Focusing on communities like handloom workers, tribals and other low income groups, Rang De has managed to make entrepreneurs out of them. Saraswati Devi from Jharkhand availed a small loan to set up a mobile repair shop. She then expanded her business to other products and even won an award for her entrepreneurial skills.
“There is a lack of role models in this area. If stories like these are told, then a lot more people will come forward to contribute. Also, more people from these communities will feel comfortable in availing the services,” says Smita.
When Rang De initially started its operations, building trust was the difficult part.

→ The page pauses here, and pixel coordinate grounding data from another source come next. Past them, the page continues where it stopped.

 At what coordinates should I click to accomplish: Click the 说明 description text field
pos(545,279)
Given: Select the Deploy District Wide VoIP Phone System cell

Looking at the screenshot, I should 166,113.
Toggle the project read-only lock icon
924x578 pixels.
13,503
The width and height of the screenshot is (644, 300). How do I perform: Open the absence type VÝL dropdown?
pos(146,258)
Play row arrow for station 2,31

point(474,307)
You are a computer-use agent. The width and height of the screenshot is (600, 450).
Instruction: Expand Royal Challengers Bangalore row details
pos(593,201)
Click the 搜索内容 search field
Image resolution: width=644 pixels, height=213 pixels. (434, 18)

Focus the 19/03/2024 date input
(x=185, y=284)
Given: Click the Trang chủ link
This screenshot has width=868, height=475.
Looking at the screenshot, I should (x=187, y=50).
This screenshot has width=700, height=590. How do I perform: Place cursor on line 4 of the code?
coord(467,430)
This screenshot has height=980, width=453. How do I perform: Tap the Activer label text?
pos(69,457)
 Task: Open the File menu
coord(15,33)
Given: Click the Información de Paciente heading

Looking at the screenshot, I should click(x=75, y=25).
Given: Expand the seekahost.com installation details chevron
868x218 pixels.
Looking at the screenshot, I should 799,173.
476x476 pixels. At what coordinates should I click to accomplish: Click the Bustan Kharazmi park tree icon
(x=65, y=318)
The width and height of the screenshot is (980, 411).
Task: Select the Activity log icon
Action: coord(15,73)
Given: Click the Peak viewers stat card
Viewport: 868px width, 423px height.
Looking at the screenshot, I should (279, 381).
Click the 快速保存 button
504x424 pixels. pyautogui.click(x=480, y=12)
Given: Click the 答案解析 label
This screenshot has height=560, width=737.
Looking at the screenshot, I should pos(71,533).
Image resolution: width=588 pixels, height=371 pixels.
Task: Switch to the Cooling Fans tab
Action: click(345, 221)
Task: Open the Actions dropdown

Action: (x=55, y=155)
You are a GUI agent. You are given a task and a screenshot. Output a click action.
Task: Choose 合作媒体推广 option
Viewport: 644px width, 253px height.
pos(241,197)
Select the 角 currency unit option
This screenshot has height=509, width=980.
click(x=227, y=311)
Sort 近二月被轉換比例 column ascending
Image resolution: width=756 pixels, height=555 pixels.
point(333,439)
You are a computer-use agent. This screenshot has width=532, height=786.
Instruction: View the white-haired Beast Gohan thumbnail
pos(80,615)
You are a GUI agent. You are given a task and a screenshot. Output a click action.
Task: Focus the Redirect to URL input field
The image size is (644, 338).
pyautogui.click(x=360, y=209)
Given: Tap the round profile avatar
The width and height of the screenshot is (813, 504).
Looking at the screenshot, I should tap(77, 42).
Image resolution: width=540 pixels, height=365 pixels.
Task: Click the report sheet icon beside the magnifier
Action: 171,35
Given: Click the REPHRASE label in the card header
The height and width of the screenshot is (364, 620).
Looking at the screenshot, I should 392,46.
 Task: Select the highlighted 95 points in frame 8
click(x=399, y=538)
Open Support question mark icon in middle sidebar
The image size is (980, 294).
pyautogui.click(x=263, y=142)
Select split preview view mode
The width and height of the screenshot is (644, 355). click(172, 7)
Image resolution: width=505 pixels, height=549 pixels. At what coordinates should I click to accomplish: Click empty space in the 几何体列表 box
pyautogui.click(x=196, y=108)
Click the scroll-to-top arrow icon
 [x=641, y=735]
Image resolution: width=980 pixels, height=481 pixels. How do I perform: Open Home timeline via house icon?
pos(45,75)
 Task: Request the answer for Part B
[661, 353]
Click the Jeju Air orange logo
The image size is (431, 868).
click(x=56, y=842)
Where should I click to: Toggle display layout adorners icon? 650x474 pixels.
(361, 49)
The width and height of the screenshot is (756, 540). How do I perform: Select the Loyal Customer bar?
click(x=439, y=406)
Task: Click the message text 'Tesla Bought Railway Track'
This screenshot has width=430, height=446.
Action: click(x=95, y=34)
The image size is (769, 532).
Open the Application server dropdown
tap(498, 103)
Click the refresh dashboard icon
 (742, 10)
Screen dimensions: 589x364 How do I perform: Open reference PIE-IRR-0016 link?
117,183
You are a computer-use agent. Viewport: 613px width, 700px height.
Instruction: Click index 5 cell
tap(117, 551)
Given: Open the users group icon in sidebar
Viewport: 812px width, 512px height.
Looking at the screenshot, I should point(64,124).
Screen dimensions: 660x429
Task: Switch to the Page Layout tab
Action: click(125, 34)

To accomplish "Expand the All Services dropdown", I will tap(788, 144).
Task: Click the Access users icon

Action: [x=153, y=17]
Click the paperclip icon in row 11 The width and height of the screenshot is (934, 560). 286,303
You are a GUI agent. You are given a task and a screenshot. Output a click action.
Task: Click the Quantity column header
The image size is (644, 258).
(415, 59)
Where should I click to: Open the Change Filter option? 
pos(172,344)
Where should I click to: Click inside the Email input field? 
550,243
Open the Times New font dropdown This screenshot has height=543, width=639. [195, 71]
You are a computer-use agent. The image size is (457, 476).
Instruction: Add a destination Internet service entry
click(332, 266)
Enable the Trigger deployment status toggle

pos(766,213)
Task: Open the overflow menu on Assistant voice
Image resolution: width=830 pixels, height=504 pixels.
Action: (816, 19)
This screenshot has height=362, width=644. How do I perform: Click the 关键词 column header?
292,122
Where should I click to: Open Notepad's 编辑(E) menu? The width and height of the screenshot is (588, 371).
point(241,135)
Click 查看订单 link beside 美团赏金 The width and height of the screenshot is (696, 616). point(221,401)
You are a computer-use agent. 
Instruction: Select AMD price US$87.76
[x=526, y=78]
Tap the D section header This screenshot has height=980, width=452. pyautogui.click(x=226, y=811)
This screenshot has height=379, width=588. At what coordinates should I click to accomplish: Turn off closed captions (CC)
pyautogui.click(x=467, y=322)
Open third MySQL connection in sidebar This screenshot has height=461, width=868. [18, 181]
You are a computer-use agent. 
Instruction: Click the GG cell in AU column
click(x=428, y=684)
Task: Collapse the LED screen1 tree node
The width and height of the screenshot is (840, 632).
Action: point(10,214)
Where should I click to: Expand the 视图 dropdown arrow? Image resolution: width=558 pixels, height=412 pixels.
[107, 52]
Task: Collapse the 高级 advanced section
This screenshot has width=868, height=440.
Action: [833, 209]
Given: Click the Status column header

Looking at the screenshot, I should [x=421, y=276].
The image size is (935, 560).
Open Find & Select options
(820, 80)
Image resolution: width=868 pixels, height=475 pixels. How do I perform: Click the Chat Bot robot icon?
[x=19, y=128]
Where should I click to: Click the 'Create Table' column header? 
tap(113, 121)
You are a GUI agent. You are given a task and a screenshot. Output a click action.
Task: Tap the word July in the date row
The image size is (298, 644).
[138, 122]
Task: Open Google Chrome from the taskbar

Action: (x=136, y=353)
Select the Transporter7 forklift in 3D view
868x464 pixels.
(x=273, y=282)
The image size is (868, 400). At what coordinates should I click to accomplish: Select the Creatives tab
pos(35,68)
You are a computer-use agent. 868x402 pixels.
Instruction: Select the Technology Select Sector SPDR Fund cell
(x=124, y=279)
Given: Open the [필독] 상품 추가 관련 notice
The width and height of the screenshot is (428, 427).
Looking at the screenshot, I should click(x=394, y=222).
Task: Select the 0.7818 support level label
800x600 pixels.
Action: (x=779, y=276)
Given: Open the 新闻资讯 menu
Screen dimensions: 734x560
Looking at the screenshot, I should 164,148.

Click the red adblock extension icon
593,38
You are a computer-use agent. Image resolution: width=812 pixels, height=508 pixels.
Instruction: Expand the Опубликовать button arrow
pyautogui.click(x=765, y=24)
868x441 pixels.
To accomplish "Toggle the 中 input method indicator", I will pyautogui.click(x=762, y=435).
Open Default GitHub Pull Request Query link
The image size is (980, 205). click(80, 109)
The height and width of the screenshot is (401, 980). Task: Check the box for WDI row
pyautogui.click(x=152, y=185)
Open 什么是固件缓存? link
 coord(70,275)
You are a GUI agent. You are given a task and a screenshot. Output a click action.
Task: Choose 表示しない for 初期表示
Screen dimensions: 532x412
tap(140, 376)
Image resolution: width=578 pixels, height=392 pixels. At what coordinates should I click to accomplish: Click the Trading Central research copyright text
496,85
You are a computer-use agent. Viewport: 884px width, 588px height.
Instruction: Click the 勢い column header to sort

Also, finding the right partners who were willing to engage on a regular basis took some time. In seven years of existence, they had solved these issues to a large extent and it was now time to take their operations to the next level.
It was just then that they came across the Marico Innovation Foundation’s Social Innovation Acceleration Program (MIF-SIAP) and decided to apply for it.
A couple of interactions with the MIF team helped them come up with a plan to scale up the number of loans given, the social investors they reached out to and the loan amount disbursed every month by ten times in the next three years! This would involve innovative ways of raising capital, investment in technology and strategic partnerships, among others.
“The due diligence process of MIF was a revelation in itself. It was interesting that they only wished to partner with organizations which were poised at a stage where MIF’s contribution could go a long way in helping them scale. In a way, they see their success in our success, and go all out to help us achieve our goals,” says Chaitanya Nadkarny, President, Rang De.
An insightful conversation with Marico Chairman, Harsh Mariwala, made them think deeply on why they wished grow to the numbers they had in mind, and helped them understand the far reaching consequences of each loan they disbursed, which translated into more savings and easier lives for the beneficiaries. They also understood that scaling up would help them become financially stable and efficient in the long run.
In the near future, Rang De hopes to reach out to over 3,00,000 families and disburse loans to the tune of Rs. 90 to 100 crores every year.
As Rang De’s model helps you to loan an amount as low as Rs.100, anyone can be part of the initiative.
Not only do you get your money back with interest but you also get the satisfaction of having helped someone improve their lives without you losing anything in the bargain! It is a win-win situation for both the parties.